(Stored data entries)

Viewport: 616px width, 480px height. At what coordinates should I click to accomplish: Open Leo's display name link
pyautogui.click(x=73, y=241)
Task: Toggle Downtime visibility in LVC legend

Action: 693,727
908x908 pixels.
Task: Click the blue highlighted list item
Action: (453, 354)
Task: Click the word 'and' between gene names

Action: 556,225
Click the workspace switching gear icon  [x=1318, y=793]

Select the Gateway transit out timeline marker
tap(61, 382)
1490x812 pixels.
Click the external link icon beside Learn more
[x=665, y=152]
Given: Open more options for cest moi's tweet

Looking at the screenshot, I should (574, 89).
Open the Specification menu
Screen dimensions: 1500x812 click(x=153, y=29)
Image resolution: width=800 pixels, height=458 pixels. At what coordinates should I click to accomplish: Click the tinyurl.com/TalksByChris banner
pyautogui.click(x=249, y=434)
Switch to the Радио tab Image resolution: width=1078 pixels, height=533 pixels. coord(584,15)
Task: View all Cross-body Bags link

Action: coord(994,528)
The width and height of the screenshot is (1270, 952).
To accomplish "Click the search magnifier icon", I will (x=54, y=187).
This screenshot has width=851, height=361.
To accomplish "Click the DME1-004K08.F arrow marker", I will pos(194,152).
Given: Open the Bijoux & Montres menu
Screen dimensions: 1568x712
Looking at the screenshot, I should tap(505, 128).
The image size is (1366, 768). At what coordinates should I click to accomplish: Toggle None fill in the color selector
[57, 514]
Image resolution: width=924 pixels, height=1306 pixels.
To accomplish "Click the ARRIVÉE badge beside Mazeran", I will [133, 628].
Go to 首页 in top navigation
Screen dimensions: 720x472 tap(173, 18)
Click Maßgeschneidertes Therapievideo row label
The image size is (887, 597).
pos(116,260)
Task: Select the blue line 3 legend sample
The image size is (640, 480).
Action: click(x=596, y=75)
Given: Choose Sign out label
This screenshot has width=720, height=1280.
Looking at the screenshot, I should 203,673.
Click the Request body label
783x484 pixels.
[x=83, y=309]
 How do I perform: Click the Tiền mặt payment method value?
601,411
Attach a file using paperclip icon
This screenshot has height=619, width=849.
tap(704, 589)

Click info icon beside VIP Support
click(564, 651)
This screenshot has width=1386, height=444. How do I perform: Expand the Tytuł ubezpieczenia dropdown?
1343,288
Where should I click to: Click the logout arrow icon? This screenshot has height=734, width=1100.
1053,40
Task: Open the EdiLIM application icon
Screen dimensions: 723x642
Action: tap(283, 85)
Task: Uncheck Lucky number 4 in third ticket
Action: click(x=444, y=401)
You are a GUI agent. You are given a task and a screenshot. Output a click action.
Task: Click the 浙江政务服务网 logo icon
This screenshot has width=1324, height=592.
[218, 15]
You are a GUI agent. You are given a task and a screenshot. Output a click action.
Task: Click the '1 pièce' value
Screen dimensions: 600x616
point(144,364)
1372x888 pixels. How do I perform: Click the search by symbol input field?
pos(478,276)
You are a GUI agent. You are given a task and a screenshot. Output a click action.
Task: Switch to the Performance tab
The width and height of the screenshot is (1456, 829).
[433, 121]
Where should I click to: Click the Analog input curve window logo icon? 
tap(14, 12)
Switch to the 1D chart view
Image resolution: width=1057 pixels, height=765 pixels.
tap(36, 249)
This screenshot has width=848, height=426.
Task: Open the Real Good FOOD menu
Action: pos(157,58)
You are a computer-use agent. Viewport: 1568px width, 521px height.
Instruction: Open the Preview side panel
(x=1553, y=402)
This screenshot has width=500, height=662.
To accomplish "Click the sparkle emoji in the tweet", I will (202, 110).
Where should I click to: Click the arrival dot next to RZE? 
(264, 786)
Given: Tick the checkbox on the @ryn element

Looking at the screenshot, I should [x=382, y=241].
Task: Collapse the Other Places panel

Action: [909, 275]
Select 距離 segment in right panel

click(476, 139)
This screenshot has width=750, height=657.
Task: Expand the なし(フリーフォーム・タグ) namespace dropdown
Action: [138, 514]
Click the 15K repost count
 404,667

## Task prompt
Copy exactly the lines from the one containing "Instruction: Open the Preview side panel" through the last line of the records, both included, and nothing else.

## Task result
Instruction: Open the Preview side panel
(x=1553, y=402)
This screenshot has width=500, height=662.
To accomplish "Click the sparkle emoji in the tweet", I will (202, 110).
Where should I click to: Click the arrival dot next to RZE? 
(264, 786)
Given: Tick the checkbox on the @ryn element

Looking at the screenshot, I should [x=382, y=241].
Task: Collapse the Other Places panel

Action: [909, 275]
Select 距離 segment in right panel

click(476, 139)
This screenshot has width=750, height=657.
Task: Expand the なし(フリーフォーム・タグ) namespace dropdown
Action: [138, 514]
Click the 15K repost count
 404,667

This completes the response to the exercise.